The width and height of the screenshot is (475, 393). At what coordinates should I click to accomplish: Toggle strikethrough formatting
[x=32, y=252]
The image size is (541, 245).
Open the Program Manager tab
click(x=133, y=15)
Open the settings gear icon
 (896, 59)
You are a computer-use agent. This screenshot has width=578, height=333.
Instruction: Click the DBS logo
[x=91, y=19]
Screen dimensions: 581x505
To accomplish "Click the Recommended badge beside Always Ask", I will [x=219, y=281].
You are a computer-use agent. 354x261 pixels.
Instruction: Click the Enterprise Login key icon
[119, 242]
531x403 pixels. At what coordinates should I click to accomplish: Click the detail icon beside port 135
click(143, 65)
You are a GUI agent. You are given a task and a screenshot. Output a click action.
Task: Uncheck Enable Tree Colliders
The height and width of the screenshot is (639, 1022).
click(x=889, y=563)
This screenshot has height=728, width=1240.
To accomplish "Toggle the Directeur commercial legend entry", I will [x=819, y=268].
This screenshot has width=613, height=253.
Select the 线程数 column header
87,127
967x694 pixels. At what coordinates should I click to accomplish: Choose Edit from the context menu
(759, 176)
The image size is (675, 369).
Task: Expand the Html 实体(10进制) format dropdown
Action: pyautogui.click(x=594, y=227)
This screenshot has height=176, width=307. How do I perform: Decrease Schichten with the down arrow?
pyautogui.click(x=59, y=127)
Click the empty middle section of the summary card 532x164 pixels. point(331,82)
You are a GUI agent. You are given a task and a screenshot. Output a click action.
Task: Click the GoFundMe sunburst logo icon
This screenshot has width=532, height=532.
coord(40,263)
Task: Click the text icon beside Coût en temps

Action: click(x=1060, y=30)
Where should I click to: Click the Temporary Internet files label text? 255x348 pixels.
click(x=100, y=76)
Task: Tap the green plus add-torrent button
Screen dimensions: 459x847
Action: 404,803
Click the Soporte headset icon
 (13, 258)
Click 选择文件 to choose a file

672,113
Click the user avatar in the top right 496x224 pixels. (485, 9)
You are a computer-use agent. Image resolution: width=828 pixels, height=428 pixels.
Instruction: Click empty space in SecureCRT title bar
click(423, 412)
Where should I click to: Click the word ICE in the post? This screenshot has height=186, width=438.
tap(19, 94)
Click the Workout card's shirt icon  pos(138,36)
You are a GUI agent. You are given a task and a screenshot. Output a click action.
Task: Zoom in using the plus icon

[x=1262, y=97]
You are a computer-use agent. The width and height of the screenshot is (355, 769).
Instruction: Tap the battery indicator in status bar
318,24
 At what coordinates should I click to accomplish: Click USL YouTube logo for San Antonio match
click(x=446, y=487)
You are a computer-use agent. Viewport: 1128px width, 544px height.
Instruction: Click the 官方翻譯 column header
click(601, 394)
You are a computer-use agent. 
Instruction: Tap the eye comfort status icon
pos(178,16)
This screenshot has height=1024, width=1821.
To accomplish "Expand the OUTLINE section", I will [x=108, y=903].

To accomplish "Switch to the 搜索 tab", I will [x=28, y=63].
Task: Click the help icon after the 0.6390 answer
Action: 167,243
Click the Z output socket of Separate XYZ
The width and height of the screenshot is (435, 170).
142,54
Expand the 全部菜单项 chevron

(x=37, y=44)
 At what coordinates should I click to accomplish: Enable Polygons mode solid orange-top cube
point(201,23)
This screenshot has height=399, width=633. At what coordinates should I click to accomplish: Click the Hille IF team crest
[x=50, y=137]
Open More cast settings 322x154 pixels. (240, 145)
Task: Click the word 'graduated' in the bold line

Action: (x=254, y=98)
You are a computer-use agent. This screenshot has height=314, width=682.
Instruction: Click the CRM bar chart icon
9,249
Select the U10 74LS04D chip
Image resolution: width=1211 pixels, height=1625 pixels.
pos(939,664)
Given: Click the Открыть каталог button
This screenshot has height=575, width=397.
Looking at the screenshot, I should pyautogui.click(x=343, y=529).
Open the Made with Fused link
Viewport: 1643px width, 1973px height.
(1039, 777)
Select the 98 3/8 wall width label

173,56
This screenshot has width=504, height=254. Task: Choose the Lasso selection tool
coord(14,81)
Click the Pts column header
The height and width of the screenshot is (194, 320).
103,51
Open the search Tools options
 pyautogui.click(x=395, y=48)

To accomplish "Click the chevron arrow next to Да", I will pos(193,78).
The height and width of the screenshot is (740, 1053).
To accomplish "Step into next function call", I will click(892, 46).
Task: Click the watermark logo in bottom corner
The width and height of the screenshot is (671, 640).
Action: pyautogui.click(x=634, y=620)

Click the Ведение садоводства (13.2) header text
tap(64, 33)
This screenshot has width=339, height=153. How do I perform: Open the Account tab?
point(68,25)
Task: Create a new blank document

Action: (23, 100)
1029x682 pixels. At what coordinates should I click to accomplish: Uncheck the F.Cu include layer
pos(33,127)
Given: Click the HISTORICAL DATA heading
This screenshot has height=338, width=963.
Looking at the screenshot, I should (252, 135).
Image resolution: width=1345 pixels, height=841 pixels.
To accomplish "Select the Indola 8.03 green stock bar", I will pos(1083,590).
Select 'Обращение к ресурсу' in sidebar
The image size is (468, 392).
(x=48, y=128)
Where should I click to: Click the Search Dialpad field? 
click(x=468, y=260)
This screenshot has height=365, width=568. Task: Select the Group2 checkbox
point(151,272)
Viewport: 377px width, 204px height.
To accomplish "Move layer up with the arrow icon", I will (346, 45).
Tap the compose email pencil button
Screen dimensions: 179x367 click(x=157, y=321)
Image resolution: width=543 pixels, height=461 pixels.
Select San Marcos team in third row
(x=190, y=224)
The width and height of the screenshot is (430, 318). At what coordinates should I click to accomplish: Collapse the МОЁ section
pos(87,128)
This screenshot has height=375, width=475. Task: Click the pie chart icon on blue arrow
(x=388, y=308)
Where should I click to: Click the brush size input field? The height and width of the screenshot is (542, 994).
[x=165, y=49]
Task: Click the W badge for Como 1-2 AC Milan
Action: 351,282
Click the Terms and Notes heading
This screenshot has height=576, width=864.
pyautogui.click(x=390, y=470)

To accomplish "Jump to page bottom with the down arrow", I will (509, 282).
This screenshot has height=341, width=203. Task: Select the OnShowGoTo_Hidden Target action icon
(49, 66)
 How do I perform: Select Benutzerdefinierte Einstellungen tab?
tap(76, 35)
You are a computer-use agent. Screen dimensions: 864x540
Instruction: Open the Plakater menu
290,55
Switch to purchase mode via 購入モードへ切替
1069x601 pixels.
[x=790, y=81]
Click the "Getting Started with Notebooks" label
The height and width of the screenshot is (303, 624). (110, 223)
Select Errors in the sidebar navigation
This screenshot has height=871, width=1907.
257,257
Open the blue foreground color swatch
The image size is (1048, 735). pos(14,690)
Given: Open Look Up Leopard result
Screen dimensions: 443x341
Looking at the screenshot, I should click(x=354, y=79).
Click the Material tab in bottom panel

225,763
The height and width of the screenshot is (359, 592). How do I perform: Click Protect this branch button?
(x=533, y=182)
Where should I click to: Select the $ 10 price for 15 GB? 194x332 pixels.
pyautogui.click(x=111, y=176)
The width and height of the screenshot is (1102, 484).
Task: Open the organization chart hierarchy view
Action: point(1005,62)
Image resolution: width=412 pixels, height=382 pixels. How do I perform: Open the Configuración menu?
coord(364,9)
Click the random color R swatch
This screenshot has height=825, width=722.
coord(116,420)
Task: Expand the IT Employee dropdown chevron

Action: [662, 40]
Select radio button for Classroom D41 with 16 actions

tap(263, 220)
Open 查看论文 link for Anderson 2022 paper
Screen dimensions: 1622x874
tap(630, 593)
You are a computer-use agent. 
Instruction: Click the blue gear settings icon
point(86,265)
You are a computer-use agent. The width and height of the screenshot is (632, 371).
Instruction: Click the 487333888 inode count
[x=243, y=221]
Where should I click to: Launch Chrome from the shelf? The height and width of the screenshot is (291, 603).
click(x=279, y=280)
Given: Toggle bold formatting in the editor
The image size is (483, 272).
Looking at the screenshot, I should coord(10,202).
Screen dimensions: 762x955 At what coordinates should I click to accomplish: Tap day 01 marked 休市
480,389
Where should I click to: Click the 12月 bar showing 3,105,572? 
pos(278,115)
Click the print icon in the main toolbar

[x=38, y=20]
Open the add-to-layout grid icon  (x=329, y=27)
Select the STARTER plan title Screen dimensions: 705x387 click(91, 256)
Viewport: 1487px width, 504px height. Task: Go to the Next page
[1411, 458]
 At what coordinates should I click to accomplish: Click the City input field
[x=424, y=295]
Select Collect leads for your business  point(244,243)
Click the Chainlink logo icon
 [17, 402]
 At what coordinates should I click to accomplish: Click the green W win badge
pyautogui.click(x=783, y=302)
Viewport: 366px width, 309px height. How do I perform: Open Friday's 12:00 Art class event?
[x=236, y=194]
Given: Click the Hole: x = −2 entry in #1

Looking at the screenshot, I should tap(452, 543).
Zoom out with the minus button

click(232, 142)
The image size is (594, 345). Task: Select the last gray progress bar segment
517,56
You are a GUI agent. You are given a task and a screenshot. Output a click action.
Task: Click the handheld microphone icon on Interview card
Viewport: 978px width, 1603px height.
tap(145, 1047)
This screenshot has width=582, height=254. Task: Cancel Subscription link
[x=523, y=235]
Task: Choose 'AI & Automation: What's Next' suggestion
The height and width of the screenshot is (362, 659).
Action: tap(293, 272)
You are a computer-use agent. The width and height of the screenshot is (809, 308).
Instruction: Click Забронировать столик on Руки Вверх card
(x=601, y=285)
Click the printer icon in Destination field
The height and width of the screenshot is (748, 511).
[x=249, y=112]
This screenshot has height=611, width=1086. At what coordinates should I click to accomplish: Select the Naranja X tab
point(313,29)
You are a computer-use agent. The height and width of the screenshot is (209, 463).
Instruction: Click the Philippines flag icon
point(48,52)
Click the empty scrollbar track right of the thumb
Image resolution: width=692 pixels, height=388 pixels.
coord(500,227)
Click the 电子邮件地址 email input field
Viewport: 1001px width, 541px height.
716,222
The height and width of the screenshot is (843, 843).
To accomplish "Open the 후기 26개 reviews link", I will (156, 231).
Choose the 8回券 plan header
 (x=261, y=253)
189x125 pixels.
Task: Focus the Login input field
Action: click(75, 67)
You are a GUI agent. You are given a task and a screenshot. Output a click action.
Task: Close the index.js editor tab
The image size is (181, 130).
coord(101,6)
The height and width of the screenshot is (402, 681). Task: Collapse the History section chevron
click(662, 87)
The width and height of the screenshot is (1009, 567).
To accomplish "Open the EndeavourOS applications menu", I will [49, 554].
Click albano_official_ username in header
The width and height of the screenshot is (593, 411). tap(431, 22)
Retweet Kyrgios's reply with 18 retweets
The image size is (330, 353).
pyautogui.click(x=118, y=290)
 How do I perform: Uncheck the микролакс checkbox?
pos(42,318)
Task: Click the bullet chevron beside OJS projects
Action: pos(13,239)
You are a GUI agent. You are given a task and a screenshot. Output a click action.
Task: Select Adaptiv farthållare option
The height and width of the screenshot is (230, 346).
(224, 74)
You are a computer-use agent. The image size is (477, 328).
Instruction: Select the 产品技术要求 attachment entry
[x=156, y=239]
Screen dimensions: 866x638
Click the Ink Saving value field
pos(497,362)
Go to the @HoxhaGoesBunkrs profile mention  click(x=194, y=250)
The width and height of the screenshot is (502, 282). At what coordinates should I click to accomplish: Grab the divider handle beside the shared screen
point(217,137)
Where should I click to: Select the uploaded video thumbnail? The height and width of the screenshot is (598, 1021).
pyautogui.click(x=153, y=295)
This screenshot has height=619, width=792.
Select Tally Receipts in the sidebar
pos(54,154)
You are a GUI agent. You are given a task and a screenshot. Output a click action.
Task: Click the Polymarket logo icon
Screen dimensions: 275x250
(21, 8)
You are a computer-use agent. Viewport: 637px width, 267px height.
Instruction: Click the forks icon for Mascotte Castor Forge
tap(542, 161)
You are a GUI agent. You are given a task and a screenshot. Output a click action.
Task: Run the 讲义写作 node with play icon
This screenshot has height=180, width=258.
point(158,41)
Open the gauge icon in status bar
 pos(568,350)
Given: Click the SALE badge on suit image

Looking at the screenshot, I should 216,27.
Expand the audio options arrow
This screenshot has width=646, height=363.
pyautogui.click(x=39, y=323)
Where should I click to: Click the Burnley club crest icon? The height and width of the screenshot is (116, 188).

TASK TO CARRY OUT: Among the lines of the preceding data, which ones hold the word "heading"? List them.

EXPECTED ANSWER:
Given: Click the HISTORICAL DATA heading
Click the Terms and Notes heading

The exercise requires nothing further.